Я пришёл сюда, как приходил всю зиму перед сном, без дела, проверить машину рукой. Зимой это имело смысл: на морозе всё схватывало, чехол примерзал, надо было пощупать, всё ли подоткнуто. Сейчас щупать было нечего, машина стояла мёртвая до тепла, лететь на ней было некуда. Я всё равно пришёл. Ноги сами привели, как у Прокопенко рука сама тянулась к тряпке, как у Захарова к огню. У каждого за зиму завелось своё движение, которое теперь делалось само, без нужды.
Под крылом заведены жерди.
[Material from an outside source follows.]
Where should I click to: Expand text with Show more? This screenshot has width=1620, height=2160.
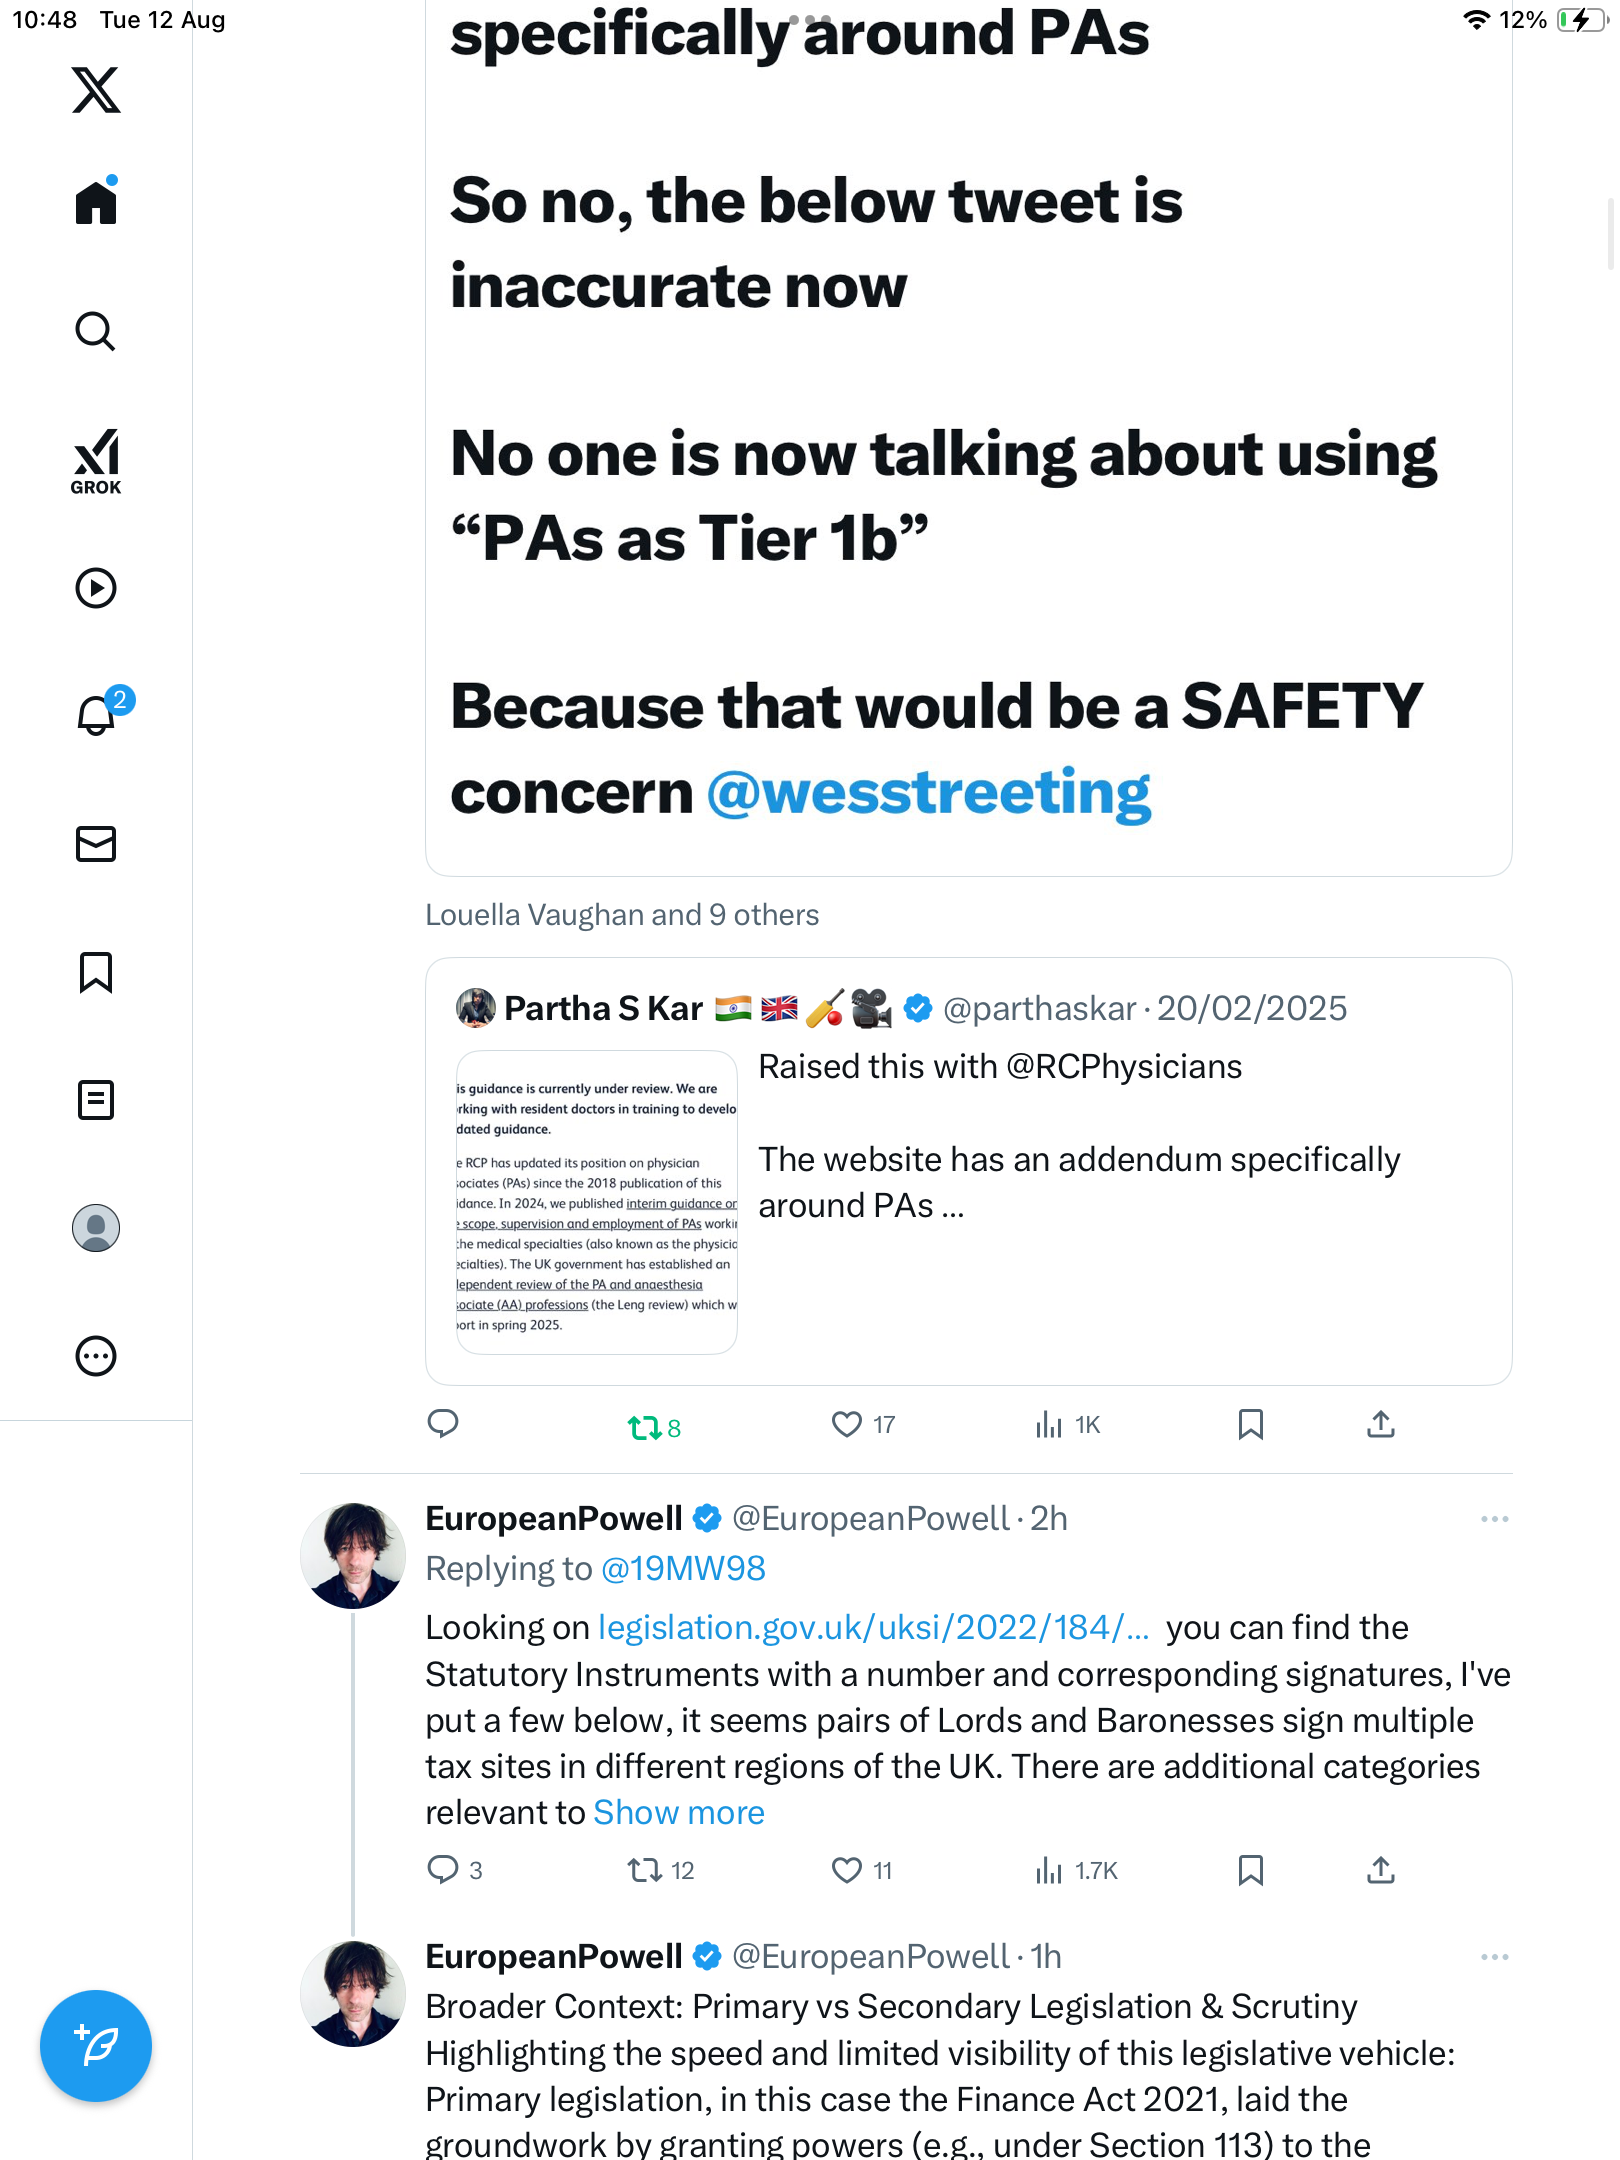click(679, 1813)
Чехол на моторе подоткнут, тяжёлый от влаги, провисший. Я отвернул край чехла у крыла, как делал тысячу раз, — не из дела, из руки. Достал тетрадку.
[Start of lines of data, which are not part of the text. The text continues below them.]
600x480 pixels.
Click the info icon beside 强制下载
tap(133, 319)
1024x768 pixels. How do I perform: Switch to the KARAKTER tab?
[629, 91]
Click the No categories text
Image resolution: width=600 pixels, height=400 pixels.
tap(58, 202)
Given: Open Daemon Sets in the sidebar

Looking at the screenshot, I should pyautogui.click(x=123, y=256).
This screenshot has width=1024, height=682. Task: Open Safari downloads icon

Обложка у неё была картонная, серая, размякшая по углам от того, что полгода лежала у тела, и угол правый замусолен до бахромы — за него я её доставал. Тесёмка, которой она когда-то завязывалась, давно потерялась, и тетрадка раскрывалась сама, в одном и том же месте, там, где её чаще держали раскрытой. Я знал это место наизусть и всё равно открыл его глазами.
Раскрыл её там, где раскрылась, при слабом свете от фонаря над стоянкой. Почерк Сашки шёл наискось, мелкий, с длинными хвостами у букв, тот же почерк, что в письмах, какие он мне читал вслух той осенью, когда ещё было кому писать. Я не читал строк. Я смотрел на почерк, на эти косые хвосты, и закрыл тетрадку, не дочитав ни строки, и убрал обратно в нагрудный, к бумаге.
Сашка.
Сашка-сашка-сашка.
На лонжероне у корня крыла не было инея. Зимой здесь, на этом самом ребре, иней нарастал за ночь, и утром, когда я клал сюда ладонь, оставался светлый чистый след от тепла руки, и Прокопенко знал этот след и не трогал его тряпкой. Теперь инея не было. Была тёмная вода, собравшаяся вдоль шва, грязная у края заклёпок.
Я положил ладонь туда, где зимой оставался след. Следа не осталось. Под ладонью была мокрая холодная сталь, и вода стекала с лонжерона на грязь, и грязь её принимала, и ничего не оставалось.